C is for Colic

Looking back on the early weeks with my babies, I’m always wearing rose tinted glasses. I can’t recall the tiredness, the crying or the grumpy moments when I’d had enough of being a Mummy. But my diary reminds me when I go back in time and revisit how I felt. In the same way that the pain of contractions can’t quite be recalled in precise detail, those moments of total frustration at not knowing why your baby is crying or gribbling can be easily forgotten. But they were very real at the time, the sense of feeling totally overwhelmed, tired and tearful. Not being able to see the wood for the trees is an expression that springs to mind.

What I can recall is having a coffee with Hannah and crying into my flat white about how tired I was, why Bertie cried so much at night. How I had run out of ideas on how to help him fall asleep, worrying I was getting it all wrong.

I’m not sure if it was the white noise app set up on a sonos speaker (total impulse purchase by my husband!) the lavender infuser, the baby massage oil after his bath, or the position I held him in after his last feed. But he just started to settle, the crying in the night just stopped. I had some sleep and the whole family benefitted.

Bertie (or my other 2) never actually had colic, so I can’t begin to imagine how hard it is for those parents dealing with a baby who cries constantly. It must be so exhausting and worrying. Hence this blog on colic, to try and offer a bit of sign posting in the right direction.

Firstly it’s totally normal for babies to cry. Up to 2 hours a day in fact. But when it’s more than that, and the bouts of crying last longer than 2 hours, then its often labelled as colic. Colicky babies tend to be very red in the face when they cry, pulling up their legs to their chest and clenching their fists.
It can start as early as a few weeks, but its normally settled before they are 6 months old (phew!)

So what can you do? Well there are lots of suggestions/ideas/thoughts out there on what might help.

In terms of products, you could look at Infacol or Colief to help. These are liquid medicines that are given in little droppers straight into babies mouth prior to a feed. They help break up wind and ease gripe pain and are available in supermarkets and chemists.

Holistic therapies such as cranial osteopath and reflexology may benefit your little one hugely. Especially if you had a an instrumental delivery (forceps or ventouse) We have some local recommendations if you need them, just get in touch.

Your GP or Health visitor may be able to help, sometimes just having someone to talk to or suggest something else that you could try is helpful.

There are supportive organisations online too, Cry-Sis are one www.cry-sis.org.uk who offer a downloadable PDF of information as well as a helpline that you can call for free advice.

Try a sling, it allows you to carry baby, keep them close and upright.

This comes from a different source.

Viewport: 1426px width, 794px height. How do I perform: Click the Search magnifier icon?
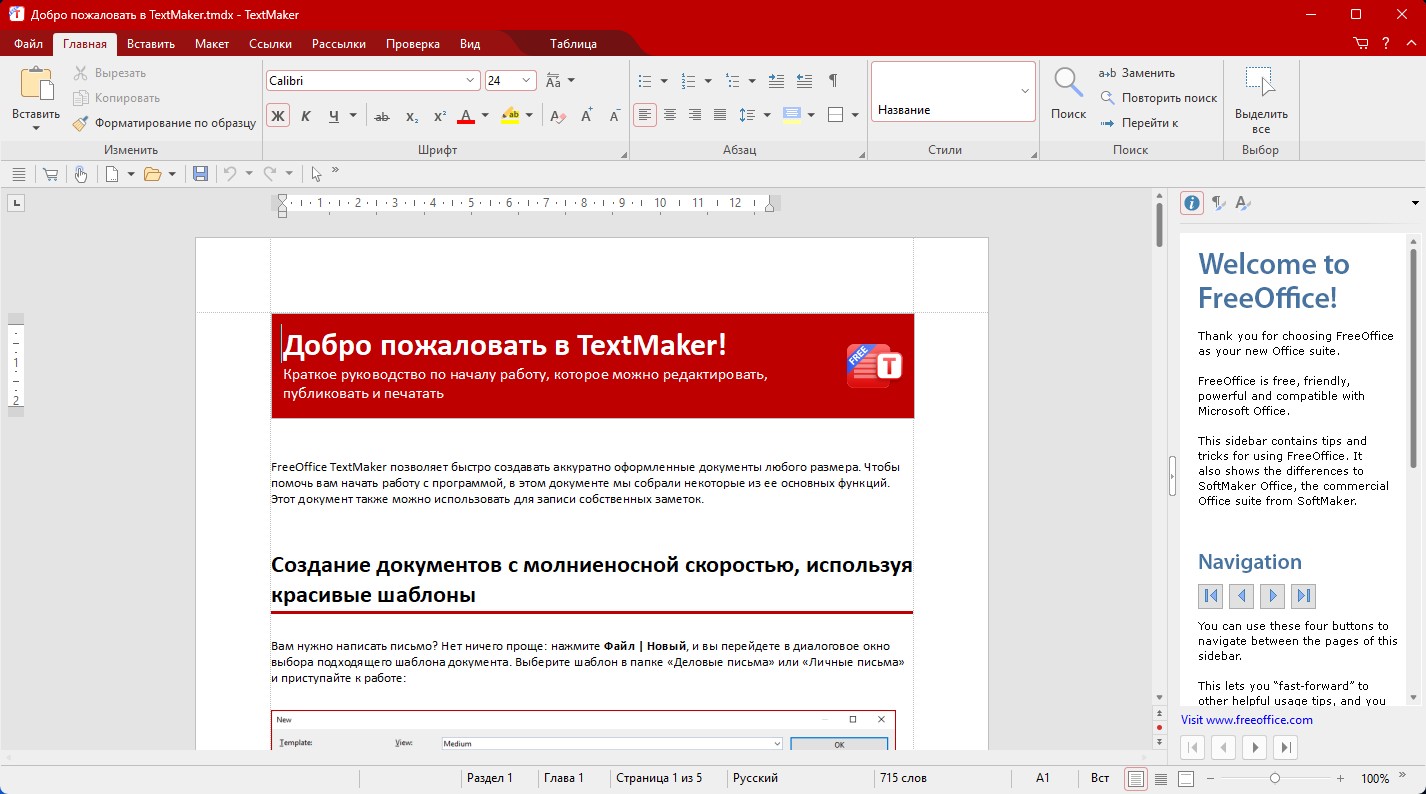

Check out Cheltenham’s sling library, offering you the opportunity to hire a sling and try before you buy. You can find them on Facebook.

Look for your family and friends around you to help – sometimes all you needs is a half hour break. Time to have a shower. Pop to the shop. Have something to eat. Identify the times of day that perhaps seem worse than others (its normally tea time/early evening) Arrange some support for that time. Perhaps get someone to help out with dropping round some dinner, or hold the baby for you. Or take the pram out. There is always someone willing to help.

Have a moan/chat/cry with your antenatal mum mates. Those WhatsApp groups that Baby Journey encourage are rife with activity in the depths of the night.

Finally, write it down. Or just make notes if you can. Then like me, you’ll read them back one day and appreciate that these things are only ever a phase, and that nothing is ever permanent. Which should be every new parents mantra. It certainly is mine.